==== Given text ====
Fable Book Parlour opens new chapter for Revelstoke’s creative community

After retiring the Fable Bookmobile for the summer, Fable Book Parlour is welcoming readers, writers, and musicians alike to its new location, complete with a stage for live performances.

The Fable Book Parlour team, from left to right: Allie Bruni-Riendeau, Stacy Batchelor, Kristin Olsen. Photo contributed by Allie Bruni-Riendeau

“What’s a town without a bookstore?”

That is the question behind Revelstoke’s newest retail addition, according to co-owner Allie Bruni-Riendeau.

Fable Book Parlour opened its brick-and-mortar location on Sept. 25, shortly after closing the Fable Bookmobile for the summer. Located at 311 First Street West, the bookstore also sells music equipment, records, and CDs. Additionally, the space boasts a stage for live music and spoken word performances. This points to Fable’s overall mission: fostering an environment for inspiration and connection.

Allie Bruni-Riendeau takes a moment to enjoy the sunshine in front of Fable Book Parlour. Photo: Bailey Gingras-Hamilton

Behind the bookstore are co-owners Allie Bruni-Riendeau, Stacy Batchelor and Kristin Olsen. As explained Bruni-Riendeau, there is more to Revelstoke than the town’s reputation as a haven for sports and the outdoors.
==== Information provided ====
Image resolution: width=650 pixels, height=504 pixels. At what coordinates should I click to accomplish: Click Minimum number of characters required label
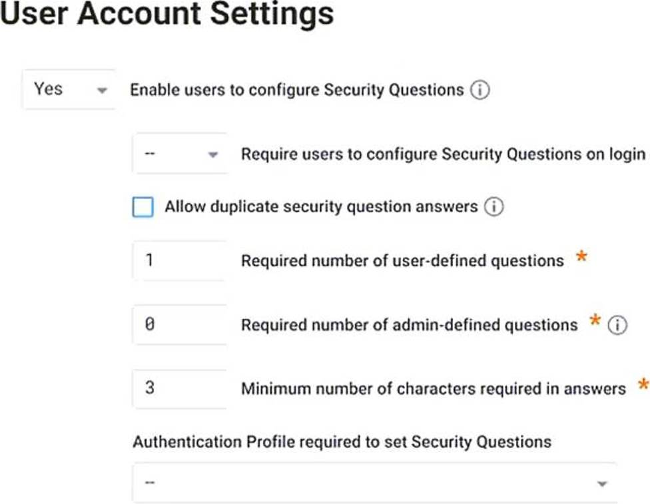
====
> _Activity list_
(1) Name the co-owners of the bookstore in the article on Fable Book Parlour.
(2) According to the Fable Book Parlour article, on what date did the brick-and-mortar location open?
(3) Write the next part of the article on Fable Book Parlour, picking up after its final sentence.
The lines after the article have nothing to do with what follows.

> _Answers by item number_
(1) Allie Bruni-Riendeau, Stacy Batchelor, Kristin Olsen

(2) Sept. 25

(3)
“There is so much creativity and so many talented artists, so much more than just sports,” says Bruni-Riendeau, while acknowledging that many athletes also dip into creative endeavors. “We want to foster the creative spirit, be it reading, writing, or art, [by] carrying books that inspire people to be creative.”

Turning the page for a new business

When Grizzly Books & Serendipity Shop closed in January 2021, it left Revelstoke without a place to browse bookshelves and paw through pages.

A reading nook nestled into the entrance. Photo: Bailey Gingras-Hamilton

This summer, Batchelor, Olsen and Bruni-Riendeau opened up the Fable Bookmobile; a trailer-turned-bookstore that served new reading material to the streets of Revelstoke.

Although the co-owners shared similar circles within the arts community, they come from different disciplinary backgrounds. This allowed the trio to form a “unique partnership where we all have different skillsets and strengths,” Bruni-Riendeau describes.

Bruni-Riendeau refers to the Bookmobile as the “first chapter” of their business plan. It was a temporary solution during the warmer months, and when a permanent space opened up, the trio began writing their second chapter.

“We are handpicking every single new book that we carry,” Bruni-Riendeau notes; adding that their different interests and backgrounds allow for a wider curated variety on their shelves.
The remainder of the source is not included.